Thursday, July 14, 2016

The Speeches of Fannie Lou Hamer: To Tell It Like It Is

Editors: Maegan Parker Brooks and Davis W. Houck

Category: I have a friend who asked, via Facebook, if anyone wanted to borrow this book. Of course I did.

My thoughts: If I had to use one adjective to describe this book it would be “powerful.” The strength—emotional and otherwise—of this woman is an amazing thing to think about. The main speech of Fannie Lou Hamer’s that I knew about prior to reading this book is the one she gave before the Credentials Committee at the Democratic National Convention in 1964. I heard that LBJ was so scared by the potential effect of her speech that he pre-empted it. I like the fact that the words of a sharecropper from Ruleville, Mississippi, could make the President of the United States shake in his boots.

However, this fierce woman, thankfully, gave several more speeches over the years. In some of them, she detailed the incredibly vicious beating that she suffered in Winona, Mississippi in June 1963—just a few days before Medgar Evers was killed. Her descriptions of her beating were really hard to read. She was arrested at night while on her way back to Ruleville from a voter registration workshop in South Carolina. She and other folks with her were detained in Winona, and while in jail the town sheriff told her, “We’re going to make you wish you were dead.” He then proceeded to force two black prisoners to beat her with a blackjack. How she survived that, I have no idea. There is a section of the book in which she gives testimony to the Justice Department about her assault. Spoiler alert: no one was ever convicted for what was basically her attempted murder. Dear reader, have things changed since that awful night in 1963?

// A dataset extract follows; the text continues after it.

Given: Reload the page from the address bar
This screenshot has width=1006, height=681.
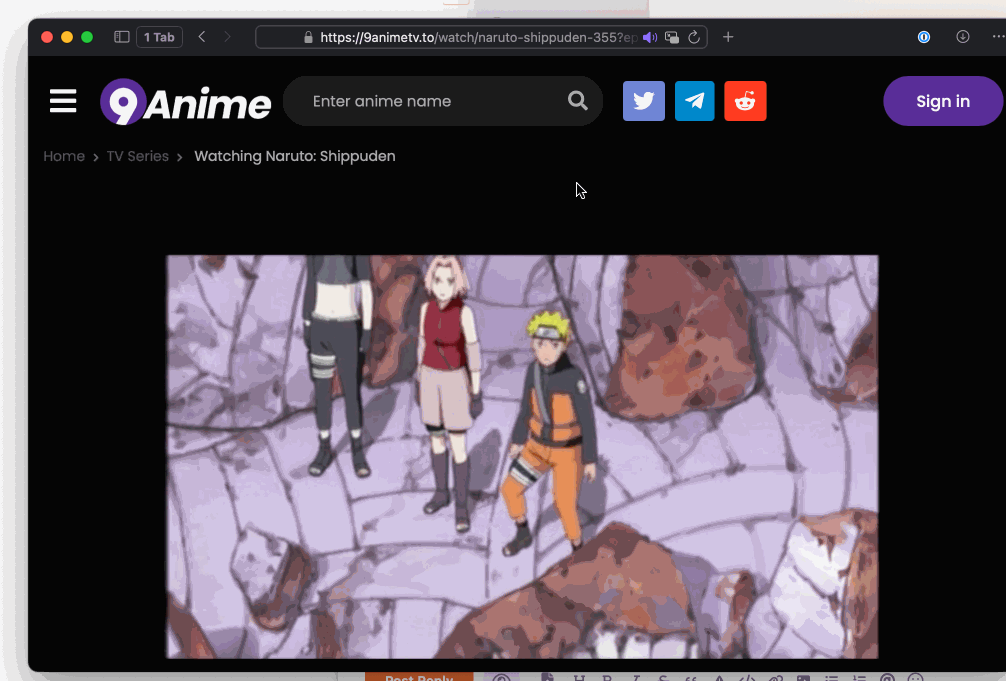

The day after I borrowed this book, I went to Sunflower County, Mississippi (where my stepfather is from), which is composed of Indianola, Moorhead, and Ruleville. There’s a sign, as seen above, dedicated to Fannie Lou Hamer in Ruleville. Parchman Prison is also in Sunflower County, but that’s another story for another day. While in Sunflower County, I thought about the Great Migration, written about so wonderfully by Isabel Wilkerson. A lot of folks from that area of Mississippi left for Chicago or Detroit during the Great Migration. Reading this book, you can really sense the kind of brutal racial oppression that existed that make people want to leave. So it’s remarkable that folks like Fannie Lou Hamer had the courage to do what they did in such an environment. Personally, I think of people like her, who truly gave blood, sweat, and tears, every time I exercise my right to vote. And every time, I am thankful that people like her had the courage to fight.

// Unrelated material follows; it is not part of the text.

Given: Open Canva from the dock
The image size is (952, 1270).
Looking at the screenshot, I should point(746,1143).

Great passage: “Some of the white people will tell us, ‘Well I just don’t believe in integration.’ But he been integrating at night a long time! If he hadn’t been, it wouldn’t be as many light-skinned Negroes as it is in here. The seventeenth chapter of Acts and the twenty-sixth verse said: ‘Has made of one blood all nations.’ So whether you black as a skillet or white as a sheet, we are made from the same blood and we are on our way” (from a speech delivered at a mass meeting in Indianola, MS in September 1964)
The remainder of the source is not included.